---------- RECORDS SHOWN
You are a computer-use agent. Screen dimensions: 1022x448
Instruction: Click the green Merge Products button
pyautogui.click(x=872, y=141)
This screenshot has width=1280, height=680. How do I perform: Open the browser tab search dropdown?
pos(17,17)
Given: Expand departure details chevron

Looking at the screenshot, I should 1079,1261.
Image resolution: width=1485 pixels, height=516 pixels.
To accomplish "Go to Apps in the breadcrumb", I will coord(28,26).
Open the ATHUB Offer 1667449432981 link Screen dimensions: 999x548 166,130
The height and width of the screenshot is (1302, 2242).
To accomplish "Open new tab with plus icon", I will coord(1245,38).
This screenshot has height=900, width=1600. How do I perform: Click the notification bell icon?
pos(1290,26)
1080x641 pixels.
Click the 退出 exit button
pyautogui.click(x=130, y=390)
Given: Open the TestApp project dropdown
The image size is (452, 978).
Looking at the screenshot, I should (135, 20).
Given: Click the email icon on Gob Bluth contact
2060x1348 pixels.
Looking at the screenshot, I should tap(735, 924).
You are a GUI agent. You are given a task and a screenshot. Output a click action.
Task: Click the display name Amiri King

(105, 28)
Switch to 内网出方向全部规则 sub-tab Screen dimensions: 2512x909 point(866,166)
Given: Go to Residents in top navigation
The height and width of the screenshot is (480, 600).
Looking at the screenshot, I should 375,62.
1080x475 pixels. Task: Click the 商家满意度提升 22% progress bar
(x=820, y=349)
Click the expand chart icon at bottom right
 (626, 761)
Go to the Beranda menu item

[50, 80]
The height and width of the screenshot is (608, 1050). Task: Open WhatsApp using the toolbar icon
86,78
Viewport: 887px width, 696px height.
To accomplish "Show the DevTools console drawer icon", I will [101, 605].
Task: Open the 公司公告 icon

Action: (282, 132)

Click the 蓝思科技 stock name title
--------------------
## [EXERCISE AIM]
Repeat only the lines starting at the one that contains "The height and width of the screenshot is (608, 1050)." and ending at the last line above, exactly as written.

## [RESULT FOR THIS TASK]
The height and width of the screenshot is (608, 1050). Task: Open WhatsApp using the toolbar icon
86,78
Viewport: 887px width, 696px height.
To accomplish "Show the DevTools console drawer icon", I will [101, 605].
Task: Open the 公司公告 icon

Action: (282, 132)

Click the 蓝思科技 stock name title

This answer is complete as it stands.